_PROBLEM DESCRIPTION_.
Please pick out every line of the material below that contains the string "width" and copy each of those lines in full.

--- begin ENTRIES ---

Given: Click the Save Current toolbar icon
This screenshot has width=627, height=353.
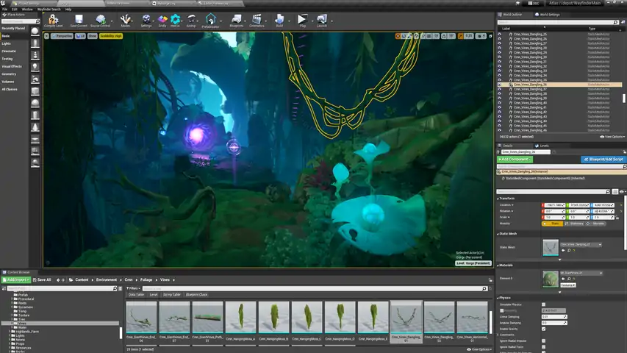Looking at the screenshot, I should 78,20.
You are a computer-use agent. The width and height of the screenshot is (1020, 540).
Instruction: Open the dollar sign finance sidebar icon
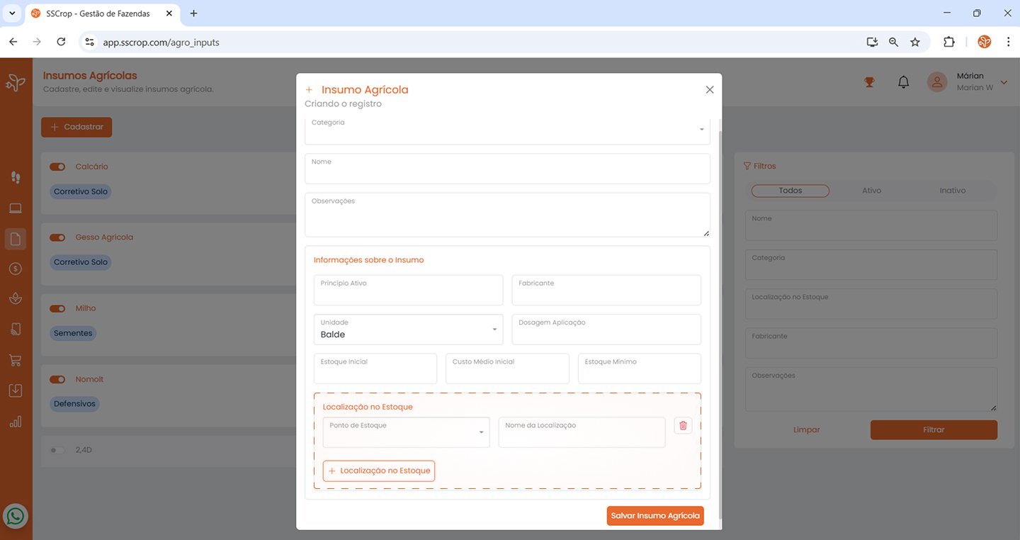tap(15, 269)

--- end ENTRIES ---

_REPLY TO THE TASK_.
This screenshot has width=627, height=353.
You are a computer-use agent. The width and height of the screenshot is (1020, 540).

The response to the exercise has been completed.